TASK TO CARRY OUT: What you give back should be exactly the lines from the one with "The width and" through the end of the data, without the pictures.

[SUPPLIED DATA]

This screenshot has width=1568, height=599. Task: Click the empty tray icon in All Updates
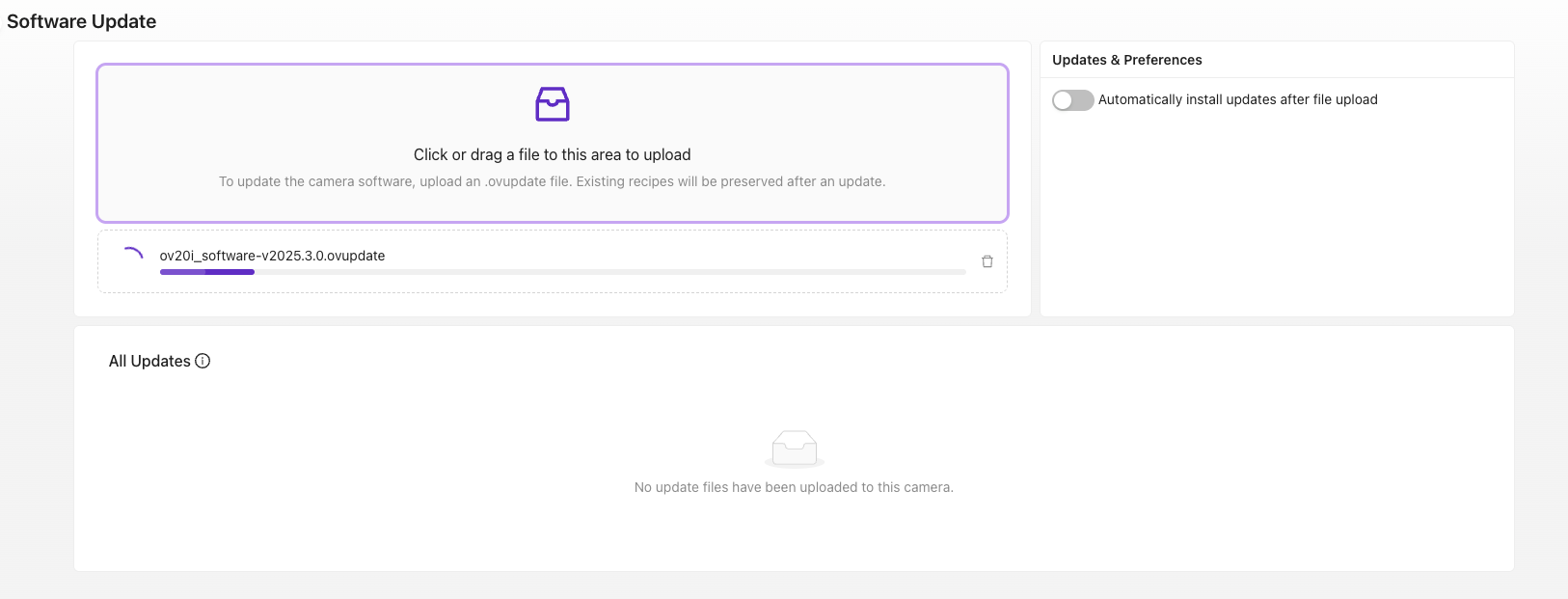pyautogui.click(x=795, y=449)
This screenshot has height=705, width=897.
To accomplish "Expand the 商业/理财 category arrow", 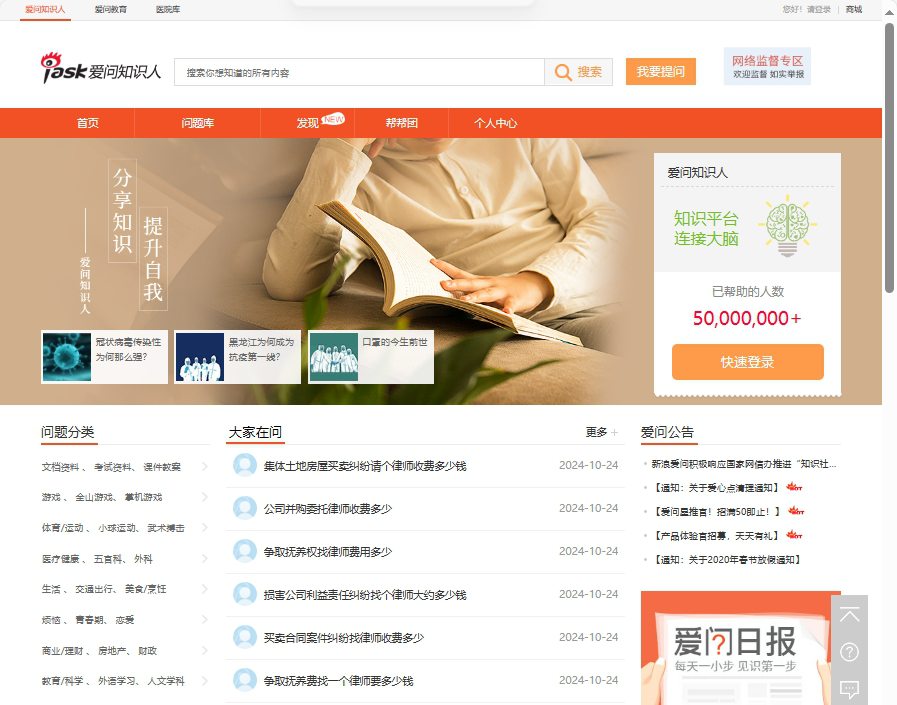I will click(205, 650).
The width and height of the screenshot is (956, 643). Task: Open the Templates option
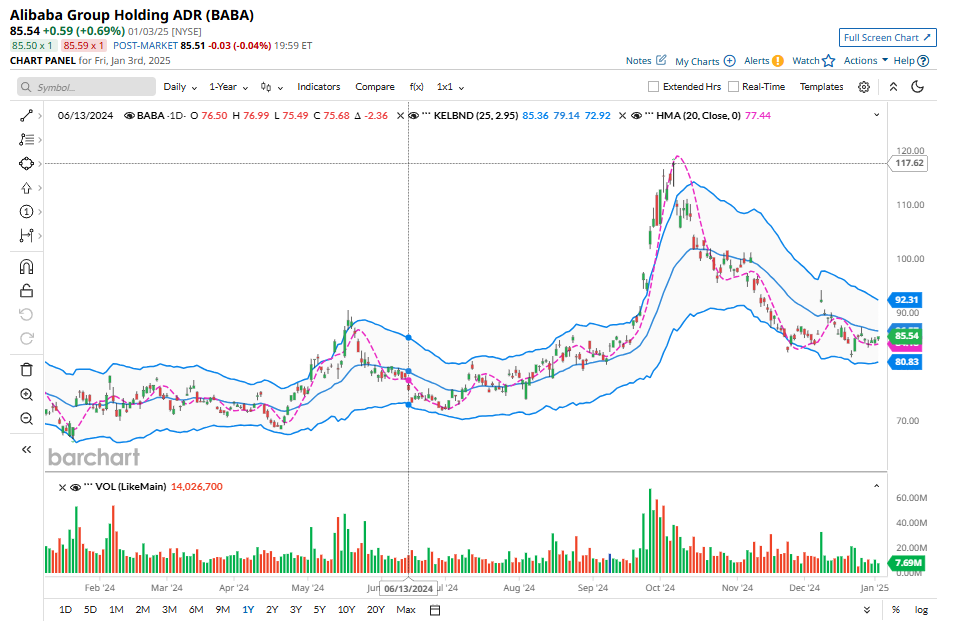pos(821,87)

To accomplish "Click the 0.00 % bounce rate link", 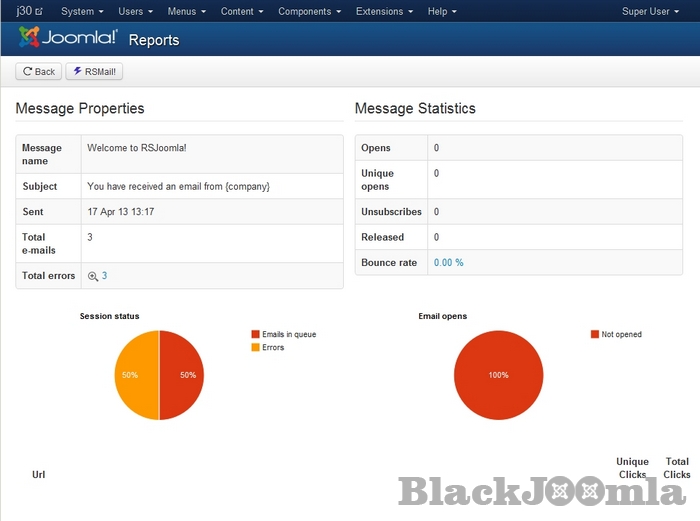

[/SUPPLIED DATA]

SOLUTION TO THIS EXERCISE:
The width and height of the screenshot is (956, 643). Task: Open the Templates option
pos(821,87)

To accomplish "Click the 0.00 % bounce rate link", 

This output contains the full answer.